Reviewed by: Brett Willis
Starring: Hayley Mills, Maureen O'Hara, Brian Keith, Charlie Ruggles, Una Merkel | Writer/Director: David Swift | Producer: George Golitzen | Writer: Erich Kaestner
This is a heartwarming story of children helping their parents get back together. This original version does not have the bad language of the remake, and it does have Hayley Mills—in fact, it has two of her!
Sharon McKendrick and Susan Evans meet at a summer camp and hit it off badly because they’re offended that they look like each other. After they and their tentmates commit an escalating series of pranks against each other, Sharon and Susan are punished for the rest of camp by being put together in an isolation tent. They finally learn to get along, and eventually discover that they’re not just look-alikes but are identical twins who were separated when their parents divorced. Since neither parent ever remarried, the girls assume that they still love each other and would benefit from meeting again. They switch identities, so each can meet the parent she never knew and so the parents (Brian Keith and Maureen O'Hara) will eventually have to meet and un-switch them.
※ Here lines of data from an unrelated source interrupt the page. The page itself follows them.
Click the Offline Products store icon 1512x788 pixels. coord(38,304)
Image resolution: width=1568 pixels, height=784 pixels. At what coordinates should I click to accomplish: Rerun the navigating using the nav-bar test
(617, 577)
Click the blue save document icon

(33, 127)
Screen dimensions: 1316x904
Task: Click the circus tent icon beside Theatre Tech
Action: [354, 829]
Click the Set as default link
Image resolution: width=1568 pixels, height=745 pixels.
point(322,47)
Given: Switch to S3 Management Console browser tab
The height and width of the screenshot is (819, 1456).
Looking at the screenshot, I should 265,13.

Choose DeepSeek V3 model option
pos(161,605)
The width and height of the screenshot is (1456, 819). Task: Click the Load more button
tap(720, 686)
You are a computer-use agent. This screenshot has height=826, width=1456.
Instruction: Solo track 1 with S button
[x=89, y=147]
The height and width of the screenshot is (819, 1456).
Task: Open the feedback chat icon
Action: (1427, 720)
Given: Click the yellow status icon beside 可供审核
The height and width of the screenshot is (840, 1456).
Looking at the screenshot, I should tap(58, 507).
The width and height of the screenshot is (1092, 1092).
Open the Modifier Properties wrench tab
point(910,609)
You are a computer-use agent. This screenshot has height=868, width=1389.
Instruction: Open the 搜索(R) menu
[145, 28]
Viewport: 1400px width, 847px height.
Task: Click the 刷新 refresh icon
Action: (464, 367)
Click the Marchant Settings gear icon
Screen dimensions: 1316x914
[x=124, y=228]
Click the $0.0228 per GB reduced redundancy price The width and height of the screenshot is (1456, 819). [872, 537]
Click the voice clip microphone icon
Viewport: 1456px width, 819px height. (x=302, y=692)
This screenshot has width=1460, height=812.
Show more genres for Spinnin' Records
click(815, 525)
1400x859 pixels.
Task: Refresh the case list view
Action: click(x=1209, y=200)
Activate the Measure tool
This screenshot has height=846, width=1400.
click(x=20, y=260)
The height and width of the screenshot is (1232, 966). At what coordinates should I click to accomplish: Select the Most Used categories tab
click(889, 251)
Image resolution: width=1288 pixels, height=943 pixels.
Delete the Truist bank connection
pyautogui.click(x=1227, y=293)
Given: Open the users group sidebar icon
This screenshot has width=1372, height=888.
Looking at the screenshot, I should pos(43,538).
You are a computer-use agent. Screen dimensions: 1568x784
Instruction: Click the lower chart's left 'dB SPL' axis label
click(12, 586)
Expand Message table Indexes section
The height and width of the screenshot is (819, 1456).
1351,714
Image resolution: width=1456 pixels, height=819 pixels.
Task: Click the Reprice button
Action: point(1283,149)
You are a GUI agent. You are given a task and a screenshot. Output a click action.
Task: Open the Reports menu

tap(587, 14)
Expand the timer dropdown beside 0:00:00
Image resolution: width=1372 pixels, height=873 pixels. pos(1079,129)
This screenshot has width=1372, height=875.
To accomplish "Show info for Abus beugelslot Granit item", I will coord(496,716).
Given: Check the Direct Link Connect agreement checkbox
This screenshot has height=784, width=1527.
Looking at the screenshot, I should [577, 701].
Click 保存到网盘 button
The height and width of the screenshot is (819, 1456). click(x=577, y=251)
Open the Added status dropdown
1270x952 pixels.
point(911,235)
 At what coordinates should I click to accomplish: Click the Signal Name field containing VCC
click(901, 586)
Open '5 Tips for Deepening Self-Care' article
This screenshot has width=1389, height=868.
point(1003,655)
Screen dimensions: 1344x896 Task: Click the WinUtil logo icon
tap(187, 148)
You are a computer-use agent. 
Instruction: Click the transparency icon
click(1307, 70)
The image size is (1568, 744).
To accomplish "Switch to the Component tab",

A problem arises when Dad plans to finally get married—to a young woman whom Sharon correctly pegs as a gold-digger. To stop that from happening, the girls move up the timetable of revealing who they really are. Once Mom and Dad are reunited, the twins use all their resources to push their parents into a renewed relationship and to get rid of the intruder Vickie (Joanna Moore).
The story itself is excellent, and the “twinning” special effects are nearly perfect.
The dirty tricks that the girls play (on each other at camp, and later on Vickie), though hilarious, are an example of bad behavior. At least in the case of Vickie, they’re somewhat justified because she’s a deceiver who really doesn’t love their father. When Mom and Dad meet, there’s a little bit of sexual humor and innuendo sprinkled here and there; but compared with what’s being written today, it’s very mild. Overall, this film is a strong example of the view our culture once held, that it was important to salvage imperfect marriages rather than just bail out. That alone makes it worth seeing.